Write the items in the part that opens with the line containing "Screen dimensions: 696x457" and runs through the end of the items as a two-column CSV with the headers text and answer. Give one row per item, put each field in quotation marks, replace any line breaks with spaces, and leave the pictures out.

======== Input for this task

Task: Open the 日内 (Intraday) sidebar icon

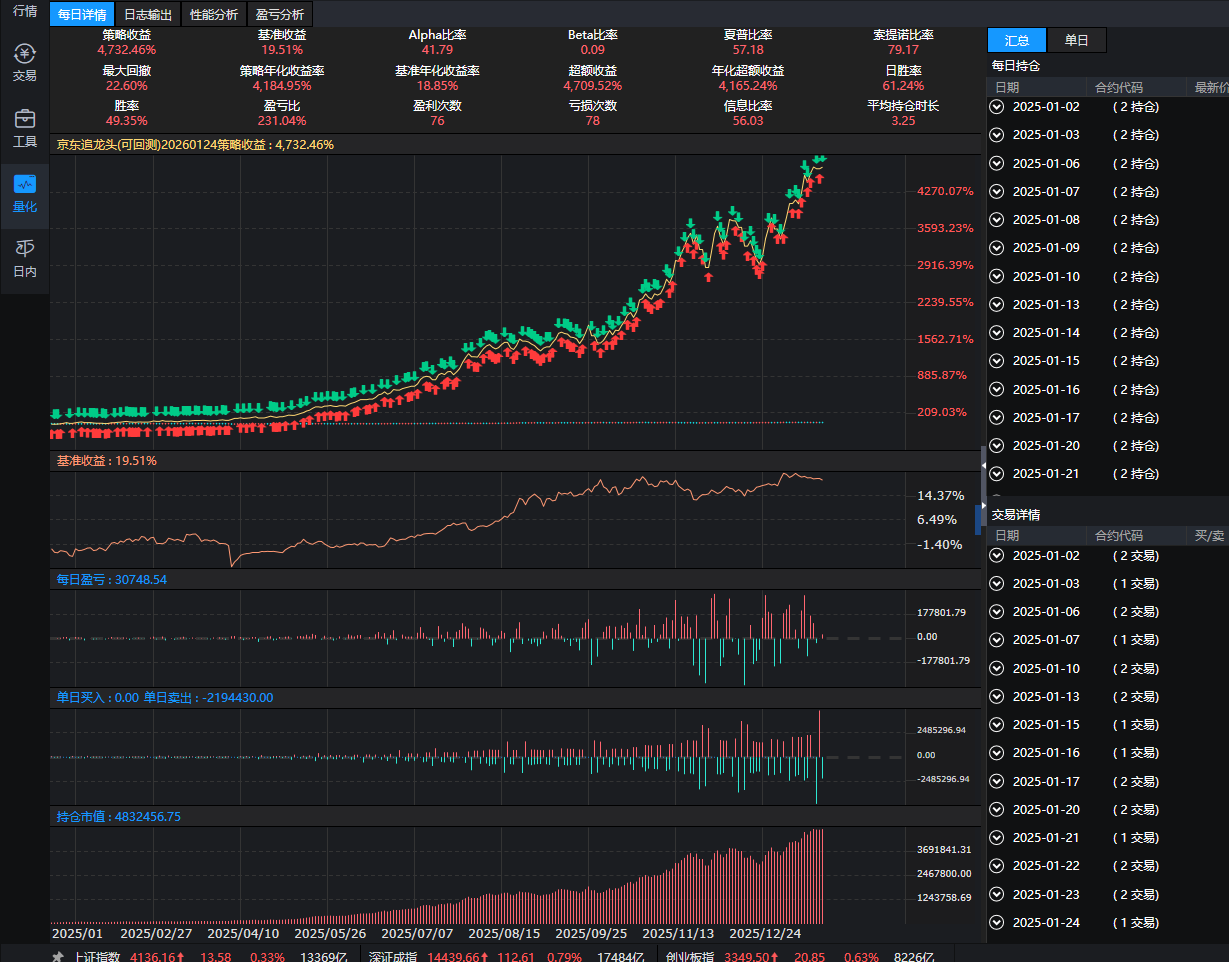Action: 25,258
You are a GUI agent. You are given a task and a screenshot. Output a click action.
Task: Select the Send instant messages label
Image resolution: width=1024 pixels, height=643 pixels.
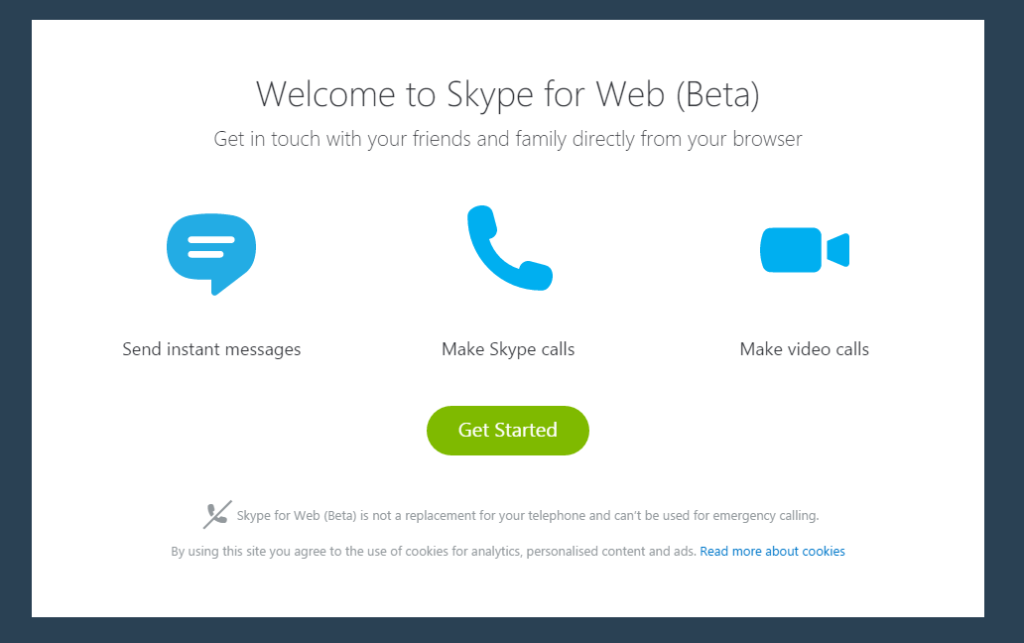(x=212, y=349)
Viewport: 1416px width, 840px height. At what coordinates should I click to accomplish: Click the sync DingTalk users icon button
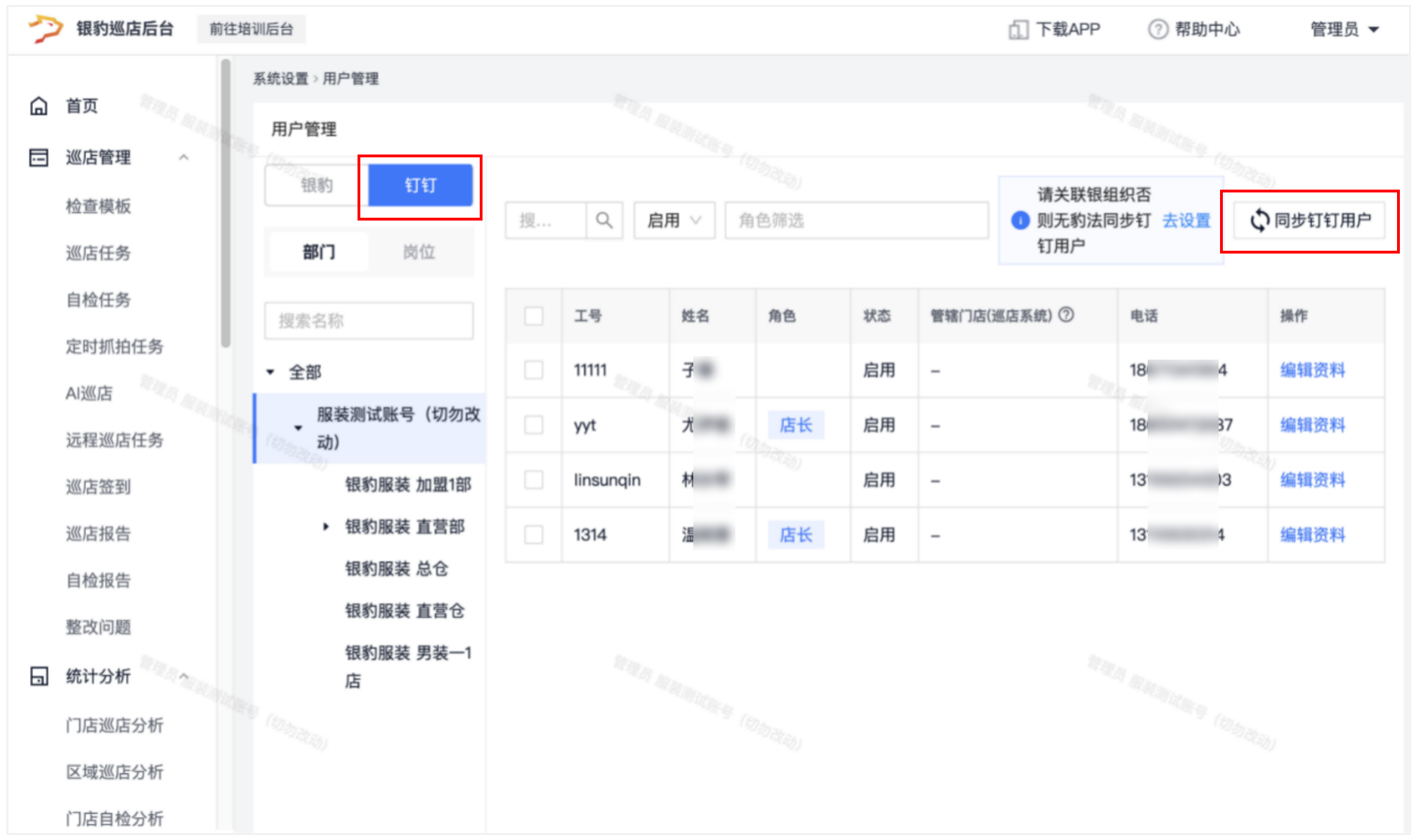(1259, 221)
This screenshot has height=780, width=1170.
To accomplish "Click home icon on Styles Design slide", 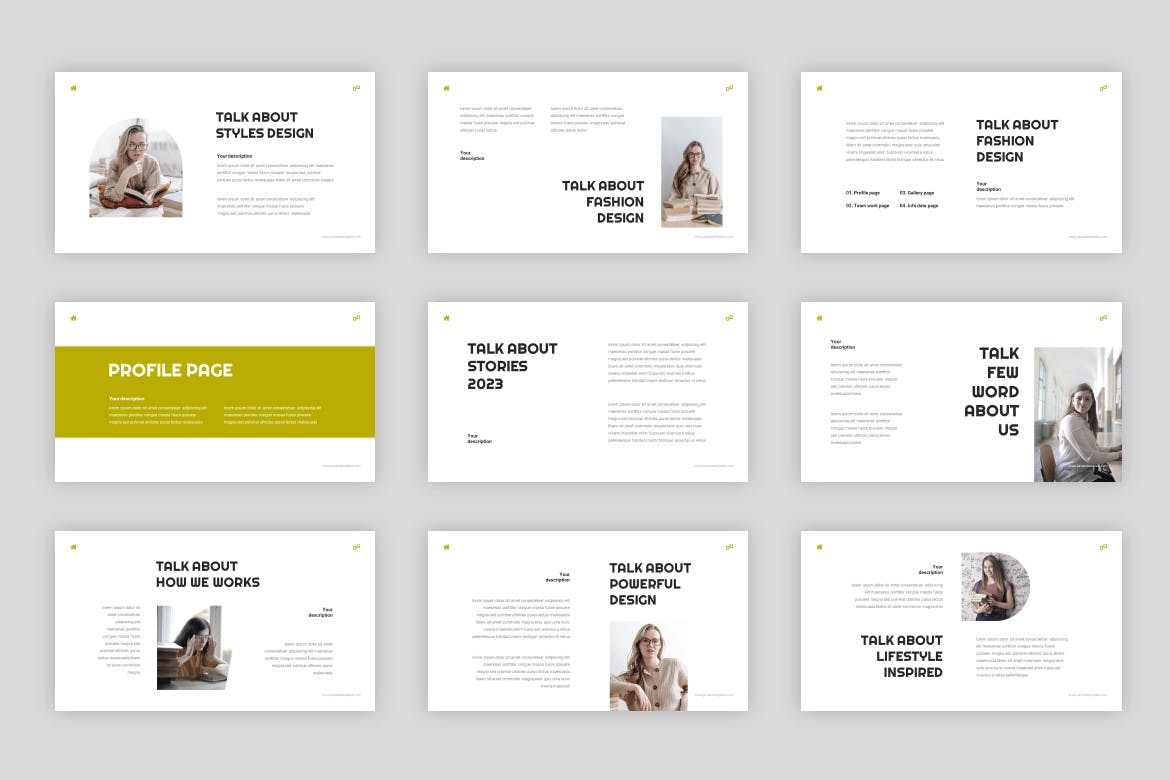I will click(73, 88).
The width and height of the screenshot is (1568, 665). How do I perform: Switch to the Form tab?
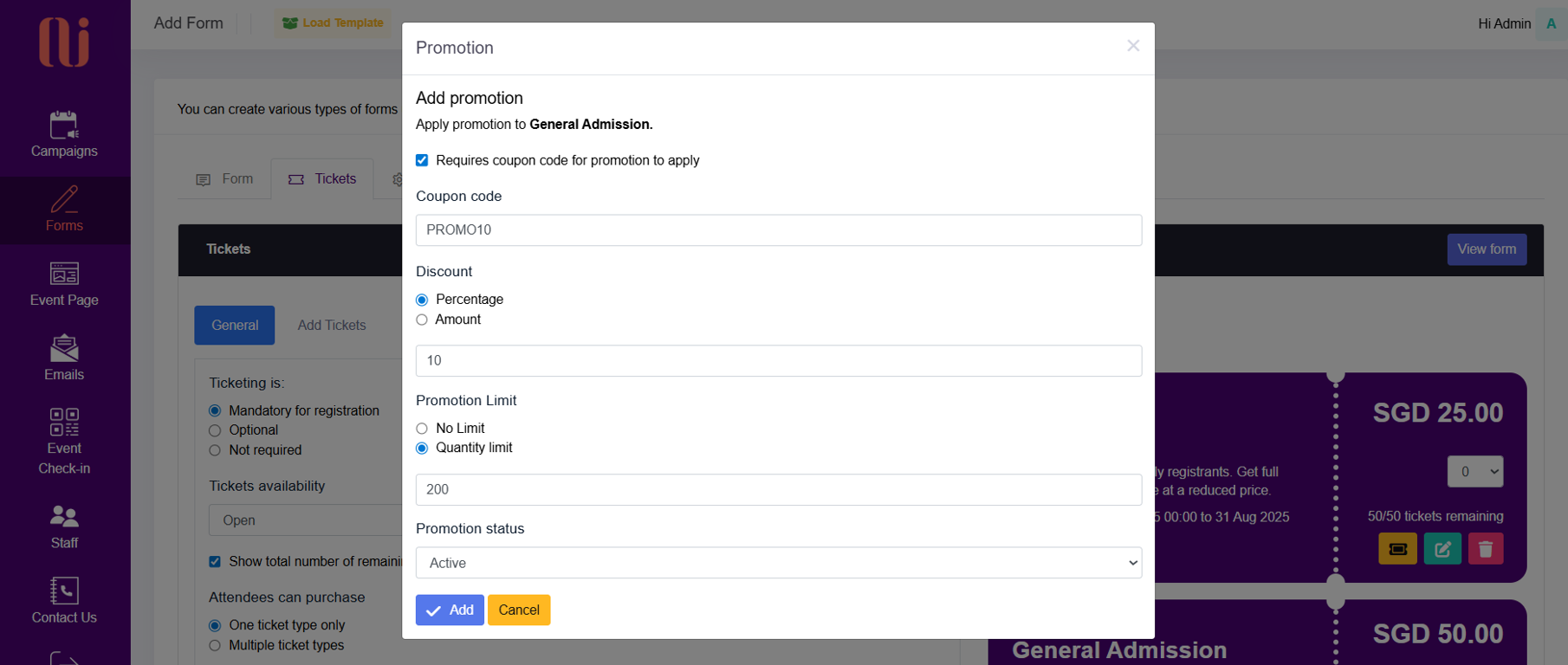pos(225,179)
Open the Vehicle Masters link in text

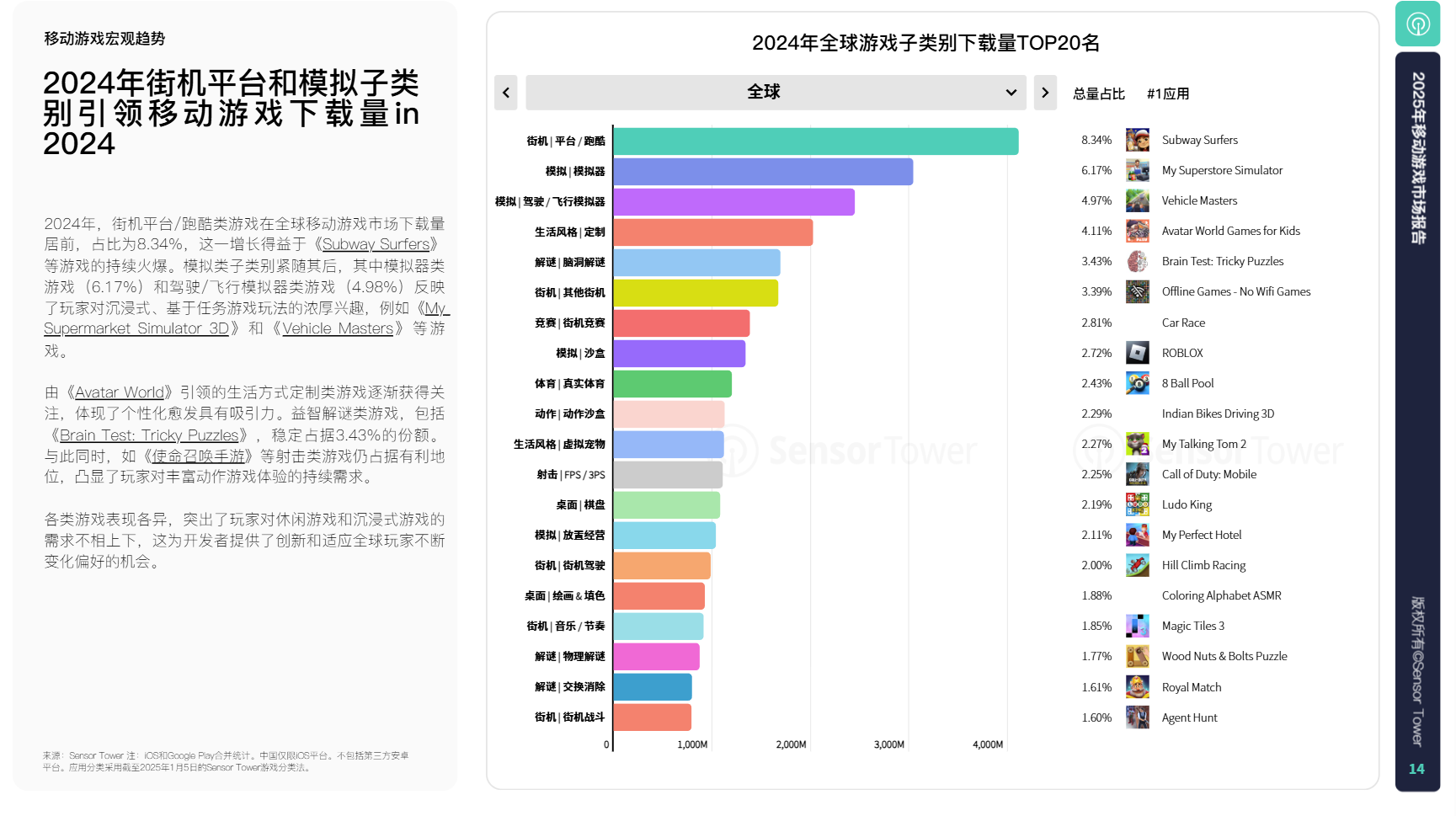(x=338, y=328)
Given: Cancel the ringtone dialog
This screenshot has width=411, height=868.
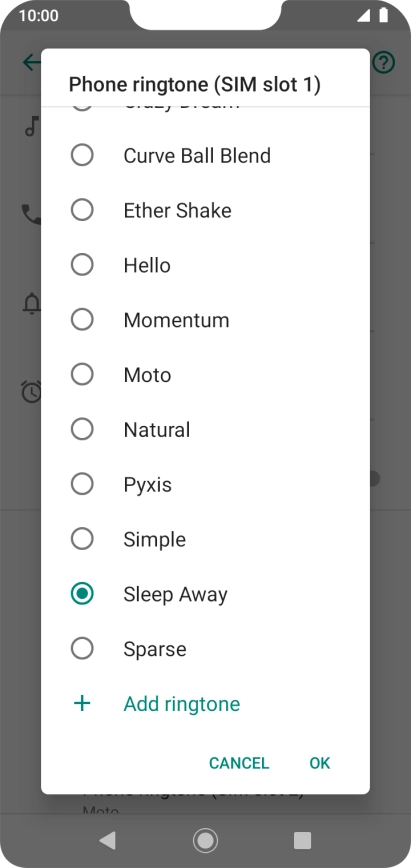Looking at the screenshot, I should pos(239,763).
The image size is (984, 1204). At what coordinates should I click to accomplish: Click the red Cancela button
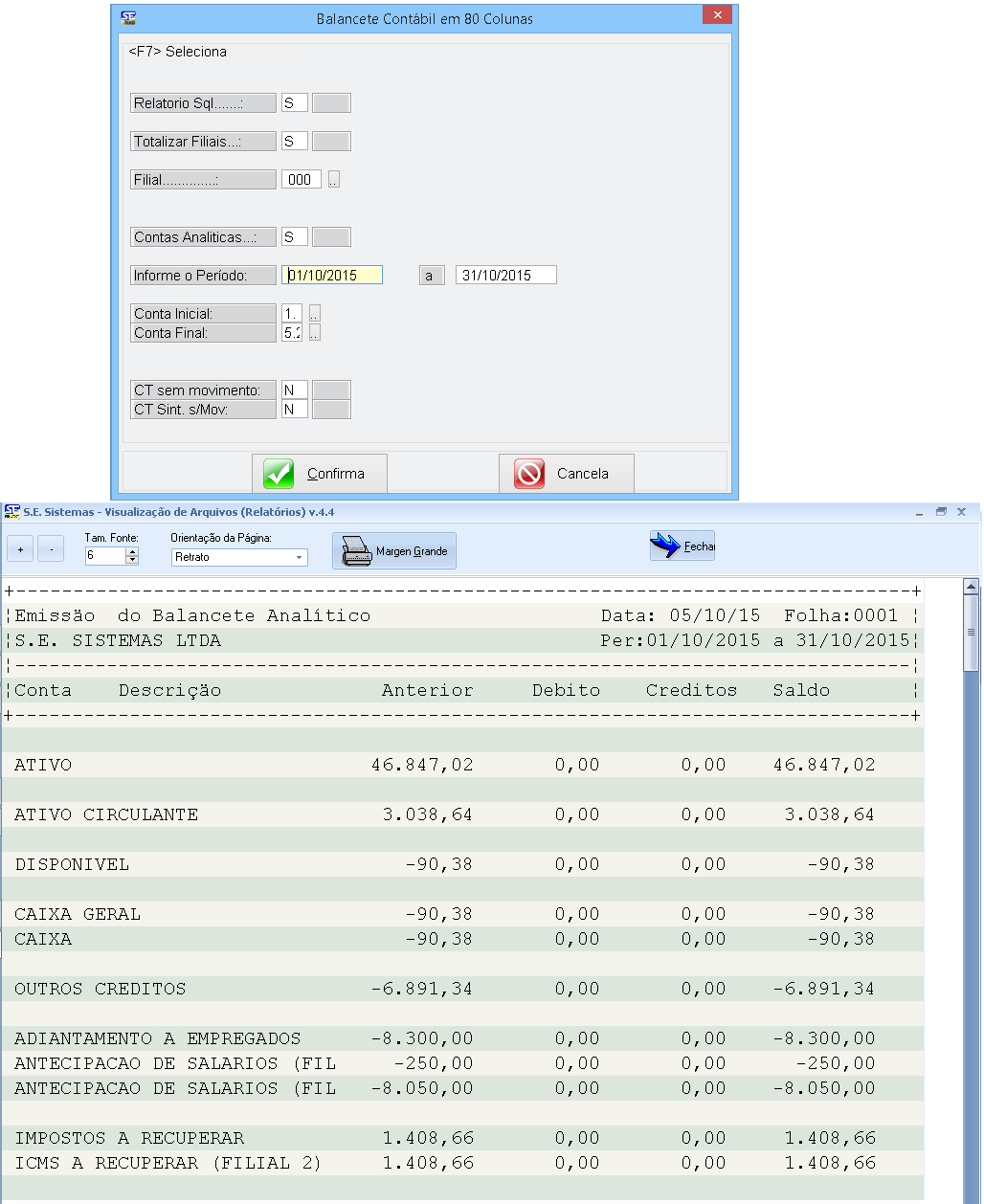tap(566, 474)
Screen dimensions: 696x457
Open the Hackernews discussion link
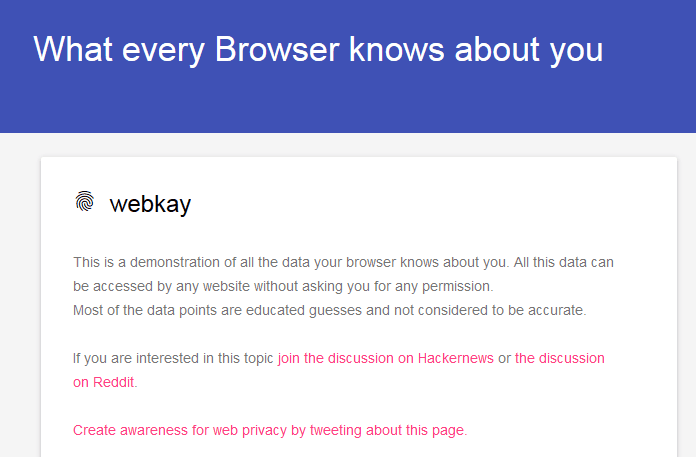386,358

================

### Exercise result
text,answer
"Screen dimensions: 696x457 Open the Hackernews discussion link","386,358"